··· EXTRACT TO READ ···
OfficeMax Inc. reported its biggest profit in two years Thursday as cost-cutting and other moves undertaken as part of a drastic turnaround plan helped generate a modest gain despite unimpressive sales. Its stock hit a new all-time high.
The No. 3 office supplies retailer, which closed 109 underperforming stores in early 2006, also said it is growing again. It opened 10 new stores in the quarter, plans to add 30 to 40 more in the fourth quarter, and intends further expansion next year as it chases Office Depot Inc. and Staples Inc. in the office superstore industry.
In another sign of its slowly recovering health, the Naperville, Ill.-based company said it is remodeling about 20 of its 884 stores this year and plans to roll out a multi-year remodeling program in 2007.
OfficeMax, which recently moved its headquarters from nearby Itasca, has been improving its supply chain, cutting costs and boosting operating margins in an effort to turn around financial performance.
Net income after preferred dividends was $30.4 million, or 41 cents per share, compared with a loss of nearly $5 million, or 7 cents per share, a year earlier.
Excluding severance and restructuring items, the company said earnings were $43.2 million or 56 cents a share, or a penny better than the consensus estimate of analysts surveyed by Thomson Financial.
Revenue fell 1.9 percent to $2.24 billion from $2.29 billion, reflecting the store closings and the company’s elimination of mail-in rebates. Same-store sales – those from its retail stores open more than a year – were flat.
But investors were impressed with the company’s continuing comeback from four straight money-losing quarters that ended in the second quarter.
··· SUPPLIED RECORDS ···
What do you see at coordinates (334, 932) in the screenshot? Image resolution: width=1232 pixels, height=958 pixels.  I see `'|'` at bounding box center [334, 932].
···
··· SUPPLIED RECORDS ···
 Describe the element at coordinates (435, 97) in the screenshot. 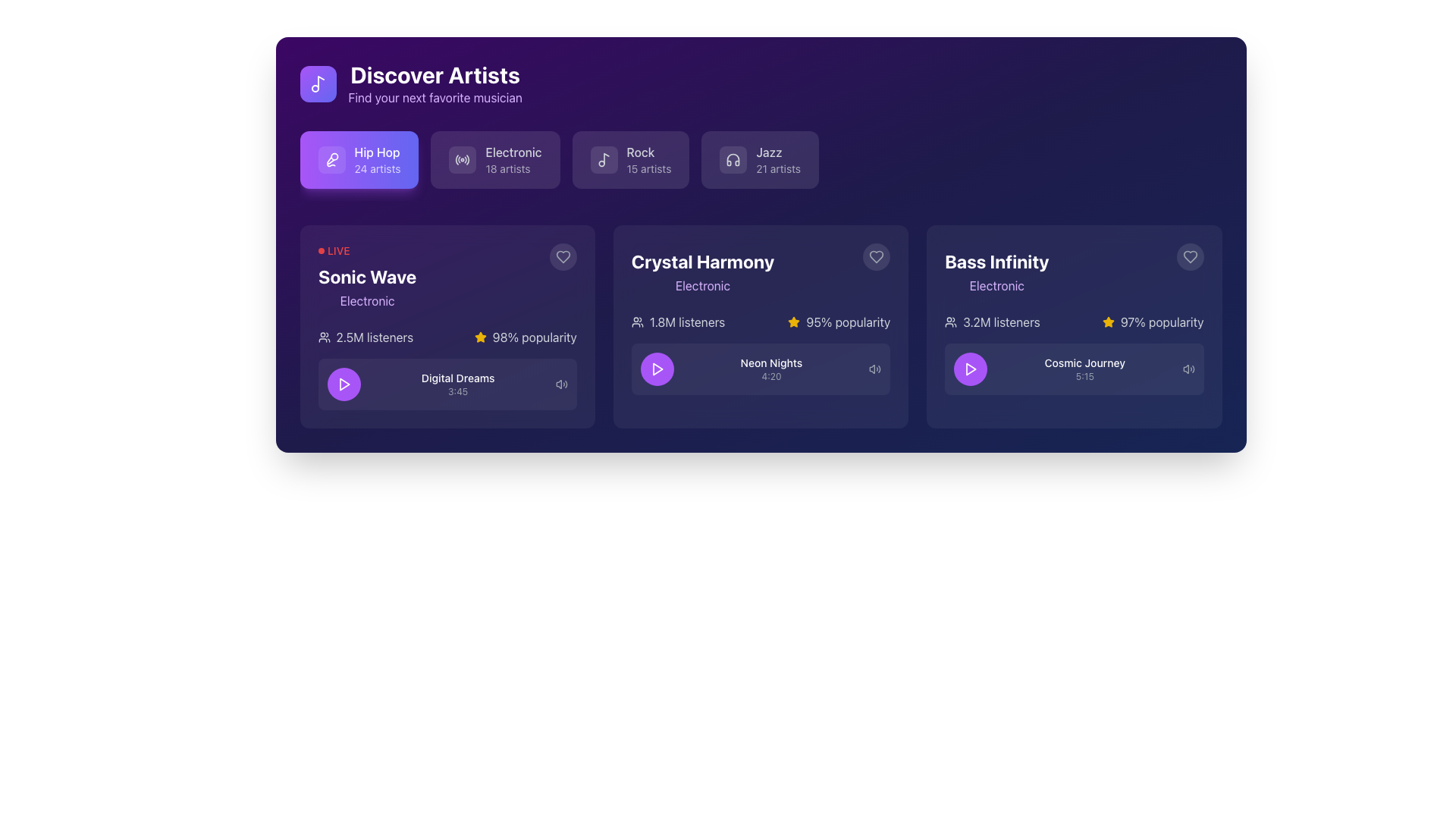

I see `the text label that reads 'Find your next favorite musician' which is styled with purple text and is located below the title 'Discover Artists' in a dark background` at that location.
···
··· SUPPLIED RECORDS ···
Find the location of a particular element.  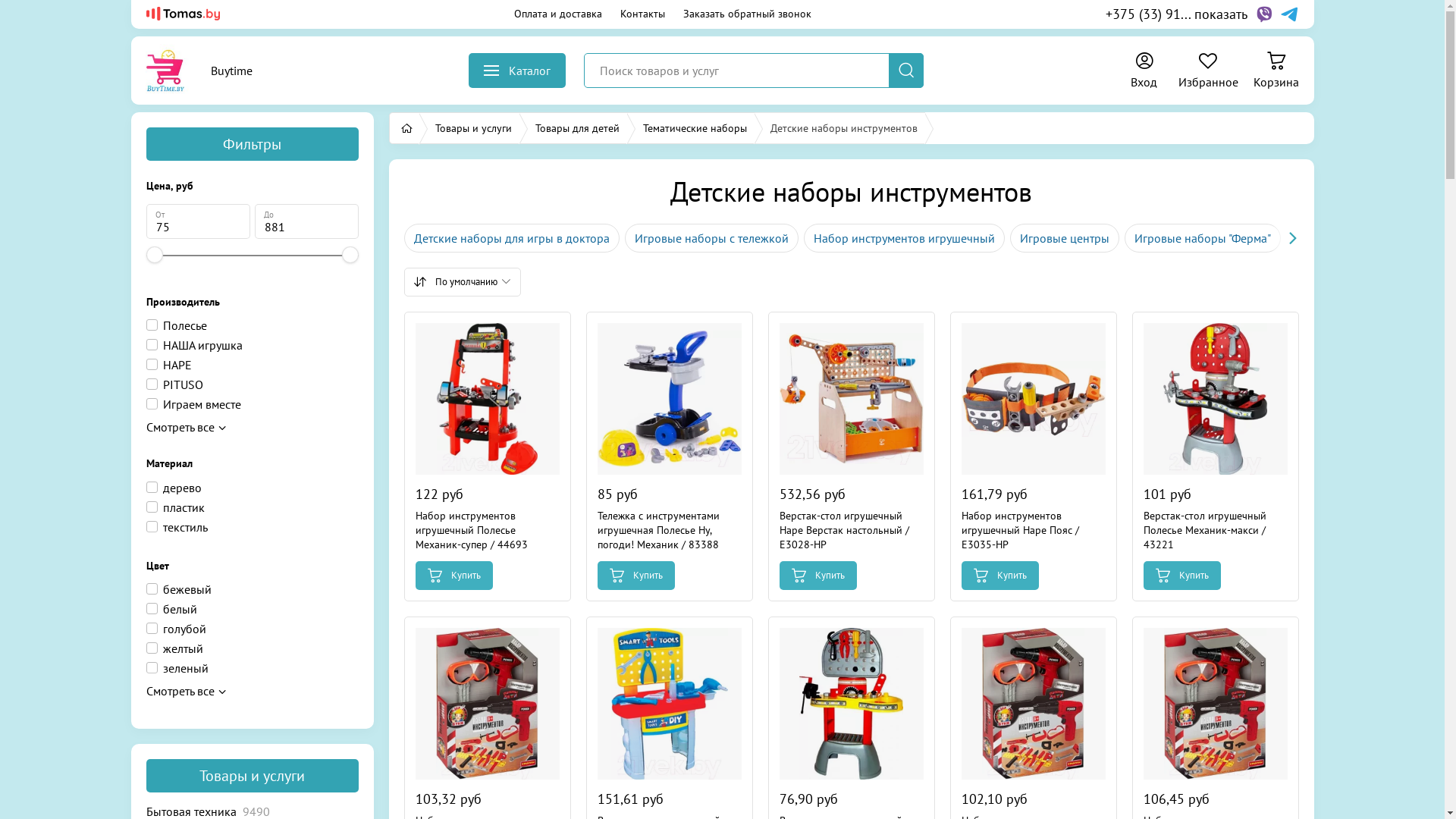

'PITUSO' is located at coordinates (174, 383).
···
• _YOUR OBJECTIVE_: Sum up the OfficeMax earnings article in two sentences.

• _SOLUTION FOR THIS PROBLEM_: OfficeMax reported its biggest profit in two years, with net income after preferred dividends of $30.4 million, or 41 cents a share, compared with a loss of nearly $5 million a year earlier, as cost-cutting and other turnaround moves helped it gain despite revenue falling 1.9 percent to $2.24 billion. After closing 109 underperforming stores in early 2006, the company is growing again, having opened 10 stores in the quarter, planning 30 to 40 more in the fourth quarter, and remodeling about 20 stores this year.